● **PROMPT**
Rewrite the lines below as a numbered list, omitting any blank lines.

● **DATA LISTING**
--------------------------------------------------
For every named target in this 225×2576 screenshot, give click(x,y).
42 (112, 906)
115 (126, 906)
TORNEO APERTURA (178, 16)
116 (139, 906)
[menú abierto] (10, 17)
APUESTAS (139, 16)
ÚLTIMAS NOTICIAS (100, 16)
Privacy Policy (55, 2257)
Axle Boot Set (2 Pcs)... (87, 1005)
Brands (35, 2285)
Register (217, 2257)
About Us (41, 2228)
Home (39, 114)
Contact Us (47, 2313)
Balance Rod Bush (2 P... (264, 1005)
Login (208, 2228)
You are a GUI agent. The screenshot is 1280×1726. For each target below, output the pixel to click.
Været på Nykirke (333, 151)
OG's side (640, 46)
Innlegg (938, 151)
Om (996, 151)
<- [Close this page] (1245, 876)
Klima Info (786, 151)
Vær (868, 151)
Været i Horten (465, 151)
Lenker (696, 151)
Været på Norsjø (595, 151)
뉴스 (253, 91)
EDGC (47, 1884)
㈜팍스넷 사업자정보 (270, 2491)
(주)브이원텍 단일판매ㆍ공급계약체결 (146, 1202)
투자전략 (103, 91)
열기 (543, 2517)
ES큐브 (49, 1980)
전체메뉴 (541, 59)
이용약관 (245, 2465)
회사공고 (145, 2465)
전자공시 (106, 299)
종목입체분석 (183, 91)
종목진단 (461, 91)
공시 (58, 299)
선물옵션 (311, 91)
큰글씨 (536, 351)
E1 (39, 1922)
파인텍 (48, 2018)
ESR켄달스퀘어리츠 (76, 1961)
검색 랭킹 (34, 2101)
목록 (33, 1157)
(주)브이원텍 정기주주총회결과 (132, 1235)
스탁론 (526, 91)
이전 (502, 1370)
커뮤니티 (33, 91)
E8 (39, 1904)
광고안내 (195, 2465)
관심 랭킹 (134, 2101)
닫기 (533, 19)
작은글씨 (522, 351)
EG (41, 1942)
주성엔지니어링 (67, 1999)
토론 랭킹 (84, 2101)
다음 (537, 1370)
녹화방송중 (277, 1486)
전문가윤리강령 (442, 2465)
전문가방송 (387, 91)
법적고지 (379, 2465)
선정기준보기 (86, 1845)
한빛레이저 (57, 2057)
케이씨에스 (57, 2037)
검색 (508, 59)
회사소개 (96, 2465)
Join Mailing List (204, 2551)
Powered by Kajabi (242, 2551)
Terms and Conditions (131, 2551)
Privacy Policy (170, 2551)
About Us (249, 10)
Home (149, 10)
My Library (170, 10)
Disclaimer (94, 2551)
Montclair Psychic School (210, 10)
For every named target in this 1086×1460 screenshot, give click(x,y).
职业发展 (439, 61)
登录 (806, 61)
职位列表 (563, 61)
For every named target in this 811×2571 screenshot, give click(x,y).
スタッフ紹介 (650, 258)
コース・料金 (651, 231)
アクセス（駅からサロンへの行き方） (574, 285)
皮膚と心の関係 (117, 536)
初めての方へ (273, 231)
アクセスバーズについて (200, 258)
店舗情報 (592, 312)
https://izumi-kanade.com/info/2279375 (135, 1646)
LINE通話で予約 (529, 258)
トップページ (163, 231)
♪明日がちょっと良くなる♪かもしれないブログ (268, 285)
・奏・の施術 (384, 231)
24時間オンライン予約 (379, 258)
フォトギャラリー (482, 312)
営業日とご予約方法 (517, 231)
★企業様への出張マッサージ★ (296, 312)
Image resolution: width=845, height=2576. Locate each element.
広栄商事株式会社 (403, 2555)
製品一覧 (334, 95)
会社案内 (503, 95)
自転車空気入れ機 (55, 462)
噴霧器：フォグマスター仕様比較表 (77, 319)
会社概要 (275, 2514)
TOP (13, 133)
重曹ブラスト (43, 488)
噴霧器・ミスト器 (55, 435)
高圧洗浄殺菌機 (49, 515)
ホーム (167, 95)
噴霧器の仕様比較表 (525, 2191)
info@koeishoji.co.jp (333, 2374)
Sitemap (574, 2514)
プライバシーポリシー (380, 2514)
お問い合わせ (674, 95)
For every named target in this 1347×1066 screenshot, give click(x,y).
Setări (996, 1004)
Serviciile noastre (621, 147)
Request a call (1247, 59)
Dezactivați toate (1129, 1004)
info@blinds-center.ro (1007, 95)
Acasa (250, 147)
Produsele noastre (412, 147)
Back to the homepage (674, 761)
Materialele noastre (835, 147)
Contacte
--------------------------------------------------
● **ANSWER FOR THIS EXERCISE**
1. For every named target in this 225×2576 screenshot, give click(x,y).
2. 42 (112, 906)
3. 115 (126, 906)
4. TORNEO APERTURA (178, 16)
5. 116 (139, 906)
6. [menú abierto] (10, 17)
7. APUESTAS (139, 16)
8. ÚLTIMAS NOTICIAS (100, 16)
9. Privacy Policy (55, 2257)
10. Axle Boot Set (2 Pcs)... (87, 1005)
11. Brands (35, 2285)
12. Register (217, 2257)
13. About Us (41, 2228)
14. Home (39, 114)
15. Contact Us (47, 2313)
16. Balance Rod Bush (2 P... (264, 1005)
17. Login (208, 2228)
18. You are a GUI agent. The screenshot is 1280×1726. For each target below, output the pixel to click.
19. Været på Nykirke (333, 151)
20. OG's side (640, 46)
21. Innlegg (938, 151)
22. Om (996, 151)
23. <- [Close this page] (1245, 876)
24. Klima Info (786, 151)
25. Vær (868, 151)
26. Været i Horten (465, 151)
27. Lenker (696, 151)
28. Været på Norsjø (595, 151)
29. 뉴스 (253, 91)
30. EDGC (47, 1884)
31. ㈜팍스넷 사업자정보 (270, 2491)
32. (주)브이원텍 단일판매ㆍ공급계약체결 (146, 1202)
33. 투자전략 (103, 91)
34. 열기 (543, 2517)
35. ES큐브 (49, 1980)
36. 전체메뉴 (541, 59)
37. 이용약관 (245, 2465)
38. 회사공고 (145, 2465)
39. 전자공시 (106, 299)
40. 종목입체분석 (183, 91)
41. 종목진단 (461, 91)
42. 공시 (58, 299)
43. 선물옵션 (311, 91)
44. 큰글씨 (536, 351)
45. E1 (39, 1922)
46. 파인텍 (48, 2018)
47. ESR켄달스퀘어리츠 (76, 1961)
48. 검색 랭킹 (34, 2101)
49. 목록 (33, 1157)
50. (주)브이원텍 정기주주총회결과 (132, 1235)
51. 스탁론 (526, 91)
52. 이전 (502, 1370)
53. 커뮤니티 (33, 91)
54. E8 (39, 1904)
55. 광고안내 (195, 2465)
56. 관심 랭킹 (134, 2101)
57. 닫기 (533, 19)
58. 작은글씨 (522, 351)
59. EG (41, 1942)
60. 주성엔지니어링 (67, 1999)
61. 토론 랭킹 (84, 2101)
62. 다음 (537, 1370)
63. 녹화방송중 (277, 1486)
64. 전문가윤리강령 (442, 2465)
65. 전문가방송 (387, 91)
66. 법적고지 (379, 2465)
67. 선정기준보기 (86, 1845)
68. 한빛레이저 (57, 2057)
69. 케이씨에스 (57, 2037)
70. 검색 (508, 59)
71. 회사소개 (96, 2465)
72. Join Mailing List (204, 2551)
73. Powered by Kajabi (242, 2551)
74. Terms and Conditions (131, 2551)
75. Privacy Policy (170, 2551)
76. About Us (249, 10)
77. Home (149, 10)
78. My Library (170, 10)
79. Disclaimer (94, 2551)
80. Montclair Psychic School (210, 10)
81. For every named target in this 1086×1460 screenshot, give click(x,y).
82. 职业发展 (439, 61)
83. 登录 (806, 61)
84. 职位列表 (563, 61)
85. For every named target in this 811×2571 screenshot, give click(x,y).
86. スタッフ紹介 (650, 258)
87. コース・料金 (651, 231)
88. アクセス（駅からサロンへの行き方） (574, 285)
89. 皮膚と心の関係 (117, 536)
90. 初めての方へ (273, 231)
91. アクセスバーズについて (200, 258)
92. 店舗情報 (592, 312)
93. https://izumi-kanade.com/info/2279375 (135, 1646)
94. LINE通話で予約 (529, 258)
95. トップページ (163, 231)
96. ♪明日がちょっと良くなる♪かもしれないブログ (268, 285)
97. ・奏・の施術 (384, 231)
98. 24時間オンライン予約 (379, 258)
99. フォトギャラリー (482, 312)
100. 営業日とご予約方法 (517, 231)
101. ★企業様への出張マッサージ★ (296, 312)
102. Image resolution: width=845, height=2576. Locate each element.
103. 広栄商事株式会社 (403, 2555)
104. 製品一覧 (334, 95)
105. 会社案内 (503, 95)
106. 自転車空気入れ機 (55, 462)
107. 噴霧器：フォグマスター仕様比較表 (77, 319)
108. 会社概要 (275, 2514)
109. TOP (13, 133)
110. 重曹ブラスト (43, 488)
111. 噴霧器・ミスト器 (55, 435)
112. 高圧洗浄殺菌機 (49, 515)
113. ホーム (167, 95)
114. 噴霧器の仕様比較表 (525, 2191)
115. info@koeishoji.co.jp (333, 2374)
116. Sitemap (574, 2514)
117. プライバシーポリシー (380, 2514)
118. お問い合わせ (674, 95)
119. For every named target in this 1347×1066 screenshot, give click(x,y).
120. Setări (996, 1004)
121. Serviciile noastre (621, 147)
122. Request a call (1247, 59)
123. Dezactivați toate (1129, 1004)
124. info@blinds-center.ro (1007, 95)
125. Acasa (250, 147)
126. Produsele noastre (412, 147)
127. Back to the homepage (674, 761)
128. Materialele noastre (835, 147)
129. Contacte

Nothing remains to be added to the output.